‘This is just to say …’
I have, thanks to Lisa at ANZ LitLovers LitBlog | For lovers of Australian and New Zealand literary fiction; Ambassador for Australian literature, a copy of this chapbook.
Before I read the poems, I had to remind myself what a chapbook is, and where the term came from. I am easily distracted these days. I read that chapbooks were sold by peddlers known as chapmen. Chap comes from the Old English for trade; therefore, a chapman was a dealer who sold books.
This particular chapbook contains 24 poems covering a variety of different forms and contemporary topics.
Those topics include climate change, some political comments (‘Dear Tony’ indeed) as well as acute observations on life.

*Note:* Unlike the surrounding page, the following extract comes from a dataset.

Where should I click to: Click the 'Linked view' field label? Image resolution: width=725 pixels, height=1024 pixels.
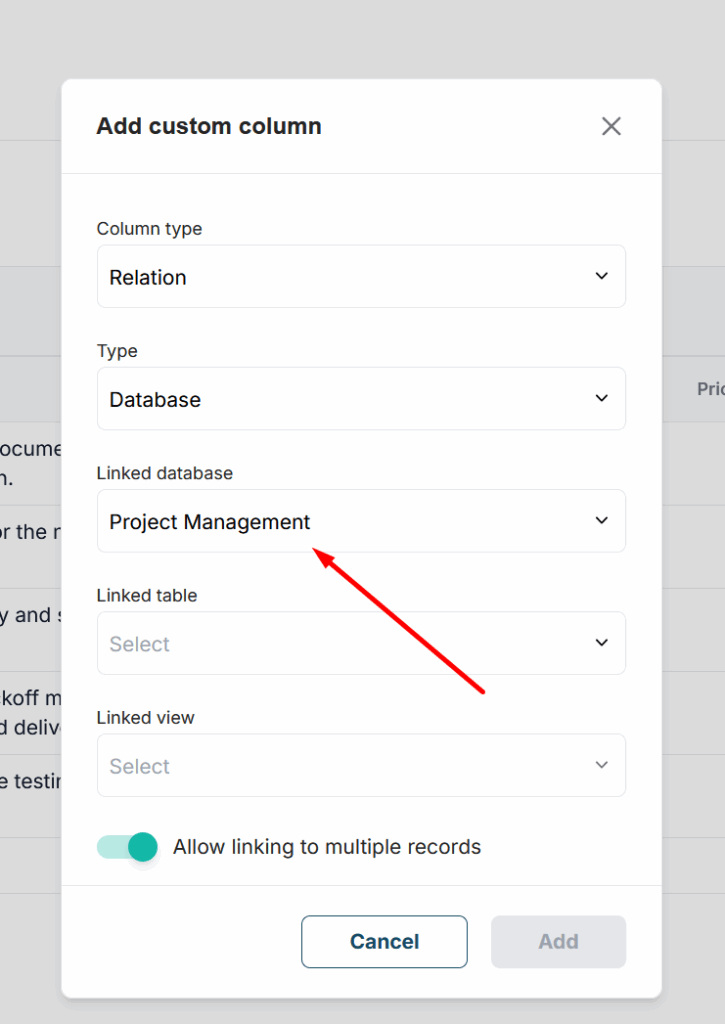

I have three favourites in this collection:
’10 March 2020’ which starts:
‘Drought, fire flood, and now this virus.
Covid-19 tops the bill.’
‘This is just to say’ which starts:
‘We walked out of you play last night
from front row seats. We’d hung in there
for five whole scenes.’
‘Last night had timing, lines that sing
and sting. It’s heart that wasn’t there.
Sometimes a pause is just dead air.’
‘If not now, when?’
With two lines in the middle which have grabbed my attention and taken up residence in my mind:
‘The place was old, and I was new.
I didn’t hear its age-old stories.’
A short collection of poems to read, reflect on and read again.